For the average weekend warrior the difference is nominal so maybe save a few bucks and get the F. Or if you're the guy doing all the pulls on your weekend group ride...get the AR.


----------



## jekl (Aug 29, 2011)

I am totally new in riding and want to get started. I have been looking at the Felt bikes and the Z5 interests me. I am 5'11 and was looking at either a 56 or 58. 

So now I saw this on Craigslist and thought it was a good deal: 
$1900 for a 56 AR5 with clips, full tool compartment, wireless computer, water bottle

Is this too much bike for me? My goal is for fitness and to go out with my wife and friends. Should I stick with looking at the Z5?


----------



## sherlock (Aug 6, 2011)

What year is it?

AR-series bikes are generally more aero, and therefore you're a bit flatter on the bike. The Z5 will be a bit comfier, especially if it's just fitness and riding with others.


----------



## jekl (Aug 29, 2011)

The AR5 is a 2011. Black and Green


----------



## sherlock (Aug 6, 2011)

jekl said:


> The AR5 is a 2011. Black and Green


Good price, even for a second-hand one. Saying that though, I think if you have to ask the question, the Z-series will be a better bet. AR's are great bikes but definitely have a different fit to them compared to a road bike (F-series) or a relaxed/endurance bike (Z-series).

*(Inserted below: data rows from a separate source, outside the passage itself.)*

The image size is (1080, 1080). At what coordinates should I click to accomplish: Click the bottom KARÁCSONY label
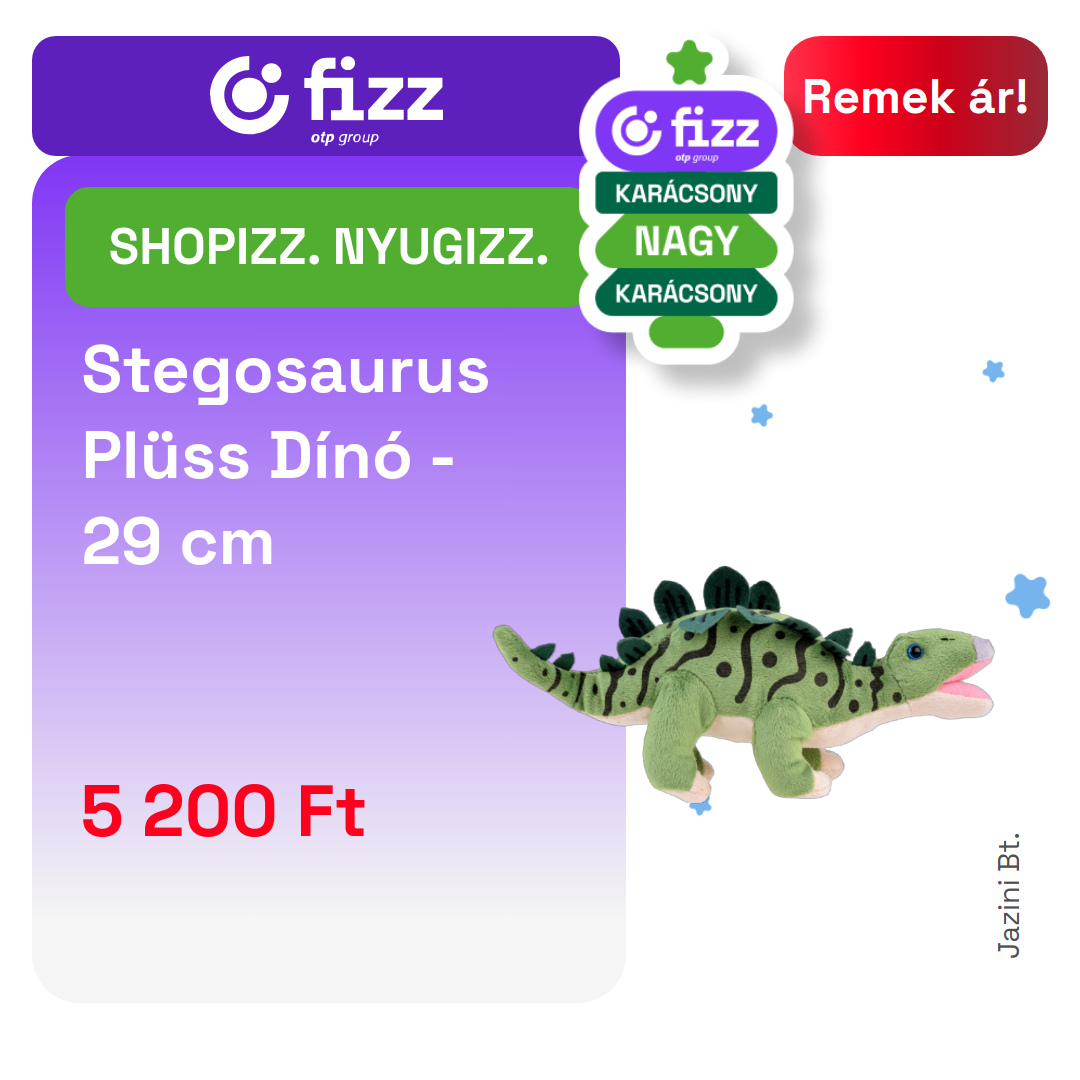tap(686, 293)
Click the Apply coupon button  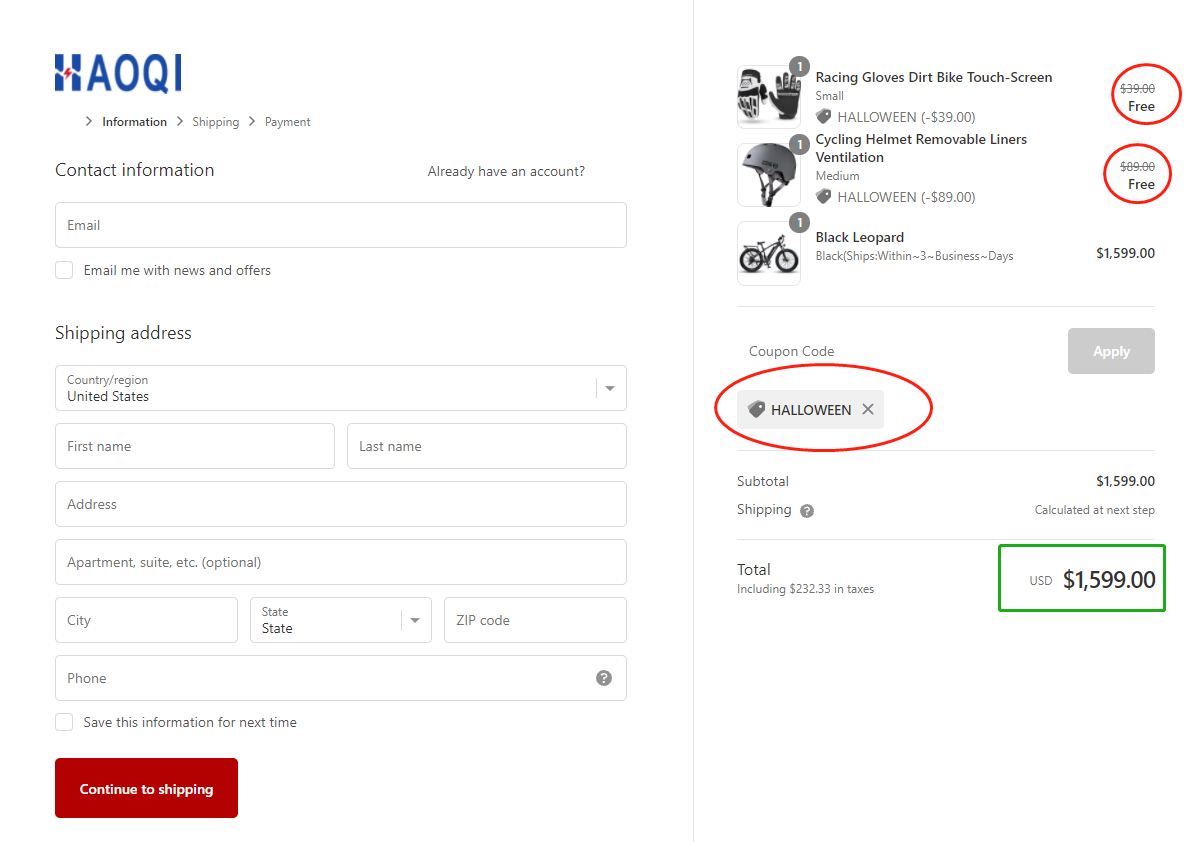pos(1110,351)
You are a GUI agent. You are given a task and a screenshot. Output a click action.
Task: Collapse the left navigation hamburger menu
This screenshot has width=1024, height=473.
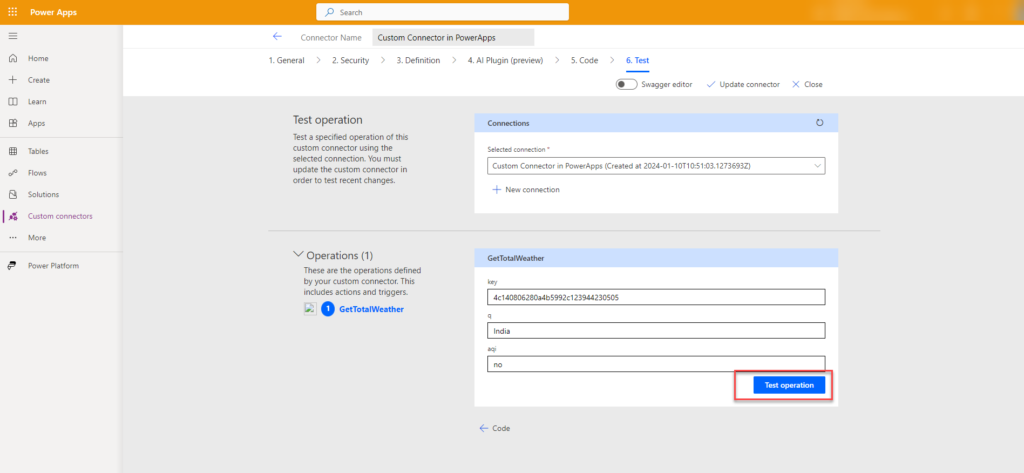(x=13, y=36)
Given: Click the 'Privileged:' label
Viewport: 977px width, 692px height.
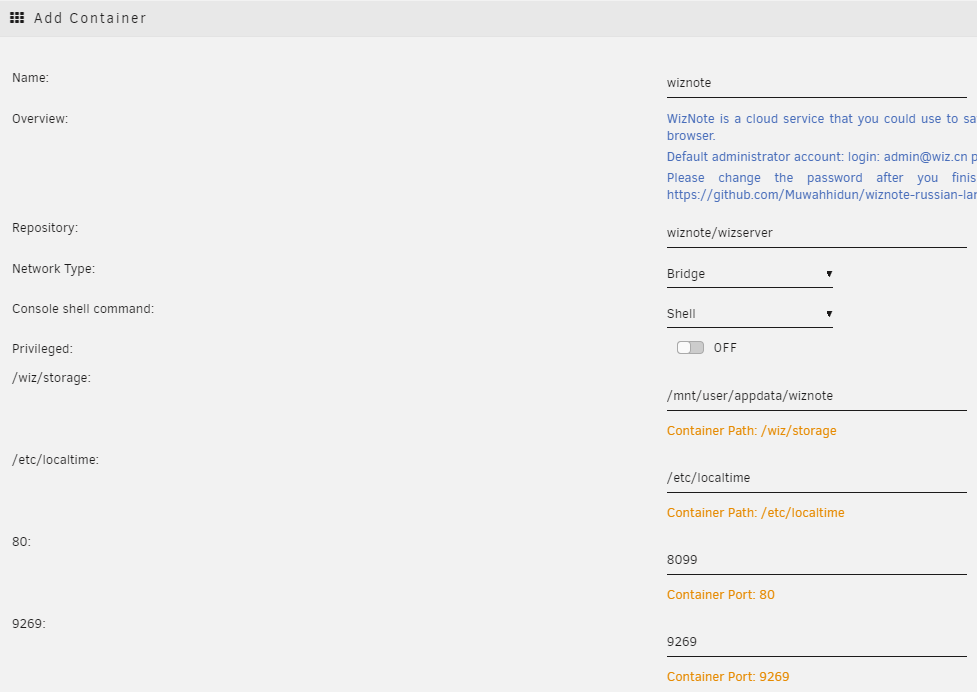Looking at the screenshot, I should click(42, 349).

If you have the chance to ride it, do so, but being a second hand sale the seller might not want you wasting his time. Again, from your use-case, a Z-series is a good bet.


----------



## jekl (Aug 29, 2011)

Thanks for the information...I definitely like the looks of the AR. The new 2012 Z5 in red isn't my favorite. It kind of sticks out from the rest of the Z line


----------



## mcneguy (Sep 6, 2011)

I just bought a new Z4 from an LBS in Winter Garden, FL and I love it so far. I moved up from a 3 year old Trek 2.1 and the difference is clear.


----------



## jasonandrew76 (Aug 16, 2011)

mcneguy said:


> I just bought a new Z4 from an LBS in Winter Garden, FL and I love it so far. I moved up from a 3 year old Trek 2.1 and the difference is clear.

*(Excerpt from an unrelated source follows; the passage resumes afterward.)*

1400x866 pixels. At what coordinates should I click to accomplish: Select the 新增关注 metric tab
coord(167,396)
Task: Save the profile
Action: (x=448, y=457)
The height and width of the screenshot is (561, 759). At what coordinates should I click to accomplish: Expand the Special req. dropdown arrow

Awesome. did you get a 2011 or a 2012?


----------



## jekl (Aug 29, 2011)

Mcneguy

What other bikes were you considering and what was the deciding factors?


----------



## mcneguy (Sep 6, 2011)

I looked at a used 2006 Madone 5.2. I really wanted a Madone 6.5 but no shops had one in my size. I also rode the Cronus Pro (which I nearly bought). Two things changed my mind, first the shop did a great job of convincing me that the components were superior ( Ultegra, Mavic wheelset etc.) . Secondly, they are a true local bike shop, owned by a couple of bike enthusiasts in Winter Garden, FL. Other than the used bike, the Treks were at a Mega chain in the area.


----------